きょう、日銀が発表した10月分の地域経済報告、通称「さくらレポート」では、全国の9つの地域のうち「北陸」と「東海」で景気判断を引き上げました。
▼「北陸」では、能登半島地震の復旧復興により、公共投資や設備投資が増加しました。ただ、先月の豪雨がどの程度経済を下押しするのか注視するとしています。
▼「東海」では、一部自動車メーカーの生産・出荷停止の影響が改善したほか、インバウンドなどの個人消費も増えました。

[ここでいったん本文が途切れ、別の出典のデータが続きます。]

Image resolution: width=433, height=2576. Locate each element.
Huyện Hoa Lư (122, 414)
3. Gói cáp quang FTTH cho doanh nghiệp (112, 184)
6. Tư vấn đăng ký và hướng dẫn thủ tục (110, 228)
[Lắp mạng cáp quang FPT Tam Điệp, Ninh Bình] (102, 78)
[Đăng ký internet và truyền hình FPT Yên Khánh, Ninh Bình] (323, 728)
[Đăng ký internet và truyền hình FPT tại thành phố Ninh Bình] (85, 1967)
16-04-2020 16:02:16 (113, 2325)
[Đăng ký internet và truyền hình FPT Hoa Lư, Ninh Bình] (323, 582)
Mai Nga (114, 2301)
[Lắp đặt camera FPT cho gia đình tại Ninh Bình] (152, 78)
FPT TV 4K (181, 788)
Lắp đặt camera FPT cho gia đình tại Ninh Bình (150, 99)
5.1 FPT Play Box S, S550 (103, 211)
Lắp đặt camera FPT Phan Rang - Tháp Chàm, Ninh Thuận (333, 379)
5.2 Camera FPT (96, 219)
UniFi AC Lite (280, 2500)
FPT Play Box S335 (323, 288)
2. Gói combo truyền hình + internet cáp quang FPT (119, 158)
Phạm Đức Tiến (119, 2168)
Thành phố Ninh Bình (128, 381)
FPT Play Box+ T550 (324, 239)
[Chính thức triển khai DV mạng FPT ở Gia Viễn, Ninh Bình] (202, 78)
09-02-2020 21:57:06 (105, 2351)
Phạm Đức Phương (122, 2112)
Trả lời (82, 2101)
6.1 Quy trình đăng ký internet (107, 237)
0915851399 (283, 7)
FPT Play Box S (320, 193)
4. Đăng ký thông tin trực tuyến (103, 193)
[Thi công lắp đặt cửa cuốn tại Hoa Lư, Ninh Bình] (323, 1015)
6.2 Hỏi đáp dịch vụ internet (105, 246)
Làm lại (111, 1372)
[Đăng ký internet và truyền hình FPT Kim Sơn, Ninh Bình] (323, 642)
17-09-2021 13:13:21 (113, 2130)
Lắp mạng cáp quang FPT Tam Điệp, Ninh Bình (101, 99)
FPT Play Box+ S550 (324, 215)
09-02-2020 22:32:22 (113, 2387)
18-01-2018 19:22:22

一方、残り7つの地域については前回7月から判断を据え置き、「緩やかに回復」または「緩やかに持ち直している」などとしています。
日本銀行 神山一成 大阪支店長
「消費の動きは徐々に生活防衛的な動きから、買いたいものは買うとか、行きたいとこには行くとか、推したい人は推すみたいなメリハリの取れた動きも出てきている」
また、賃上げについて日銀は、企業間で「来年度も賃上げが必要との認識が広がっている」としながらも、収益力が低い中小企業からは賃上げが経営を圧迫するとして、「厳しいとの声も上がっている」と説明しています。